**PROBLEM TO SOLVE**
Using the string "agent" as the key, pull each matching line out of the records below.

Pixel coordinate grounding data
⟨

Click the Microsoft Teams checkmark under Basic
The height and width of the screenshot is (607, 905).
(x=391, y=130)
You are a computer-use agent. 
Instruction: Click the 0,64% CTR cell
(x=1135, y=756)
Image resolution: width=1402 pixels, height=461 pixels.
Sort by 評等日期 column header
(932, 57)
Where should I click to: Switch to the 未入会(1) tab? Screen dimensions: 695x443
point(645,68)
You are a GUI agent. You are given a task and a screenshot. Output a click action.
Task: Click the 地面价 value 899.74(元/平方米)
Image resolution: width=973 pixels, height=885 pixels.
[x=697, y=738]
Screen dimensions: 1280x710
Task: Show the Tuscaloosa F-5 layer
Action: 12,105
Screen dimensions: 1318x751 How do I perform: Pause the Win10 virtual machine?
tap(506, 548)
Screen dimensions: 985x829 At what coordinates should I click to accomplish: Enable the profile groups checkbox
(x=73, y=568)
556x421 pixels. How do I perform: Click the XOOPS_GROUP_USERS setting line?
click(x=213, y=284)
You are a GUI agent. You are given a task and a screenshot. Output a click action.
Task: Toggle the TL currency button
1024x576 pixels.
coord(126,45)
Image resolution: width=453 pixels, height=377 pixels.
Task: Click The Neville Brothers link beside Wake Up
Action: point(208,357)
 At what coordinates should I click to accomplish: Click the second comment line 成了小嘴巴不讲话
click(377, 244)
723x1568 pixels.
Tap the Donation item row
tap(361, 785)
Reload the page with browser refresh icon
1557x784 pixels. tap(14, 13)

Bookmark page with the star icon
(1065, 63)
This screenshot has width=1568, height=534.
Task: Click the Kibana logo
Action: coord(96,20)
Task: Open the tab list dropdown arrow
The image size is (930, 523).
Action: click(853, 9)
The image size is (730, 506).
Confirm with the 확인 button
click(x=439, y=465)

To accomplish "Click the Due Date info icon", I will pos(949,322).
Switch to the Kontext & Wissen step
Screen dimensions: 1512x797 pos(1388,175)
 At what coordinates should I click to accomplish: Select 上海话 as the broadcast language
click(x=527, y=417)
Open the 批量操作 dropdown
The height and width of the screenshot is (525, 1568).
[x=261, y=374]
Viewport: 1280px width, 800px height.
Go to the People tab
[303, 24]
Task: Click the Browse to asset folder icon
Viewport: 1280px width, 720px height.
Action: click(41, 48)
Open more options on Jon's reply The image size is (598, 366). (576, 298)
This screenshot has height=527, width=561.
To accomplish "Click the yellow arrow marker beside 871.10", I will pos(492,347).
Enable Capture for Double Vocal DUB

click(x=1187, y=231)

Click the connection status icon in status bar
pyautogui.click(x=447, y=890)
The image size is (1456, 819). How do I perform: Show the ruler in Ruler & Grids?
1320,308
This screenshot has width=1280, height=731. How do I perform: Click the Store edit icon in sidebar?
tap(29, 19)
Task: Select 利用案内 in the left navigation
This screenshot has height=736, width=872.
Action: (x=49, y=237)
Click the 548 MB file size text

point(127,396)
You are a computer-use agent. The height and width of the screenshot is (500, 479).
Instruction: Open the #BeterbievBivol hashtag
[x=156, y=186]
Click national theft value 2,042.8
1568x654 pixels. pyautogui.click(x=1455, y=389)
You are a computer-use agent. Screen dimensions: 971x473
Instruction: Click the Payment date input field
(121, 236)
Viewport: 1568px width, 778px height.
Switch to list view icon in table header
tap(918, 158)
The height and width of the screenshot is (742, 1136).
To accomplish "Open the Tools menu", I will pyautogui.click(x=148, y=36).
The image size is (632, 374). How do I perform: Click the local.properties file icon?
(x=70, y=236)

⟩

**ANSWER SECTION**
You are a computer-use agent. 
You are a GUI agent. You are given a task and a screenshot. Output a click action.
You are a GUI agent. You are given a task and a screenshot. Output a click action.
You are a computer-use agent. The height and width of the screenshot is (500, 479).
You are a computer-use agent. Screen dimensions: 971x473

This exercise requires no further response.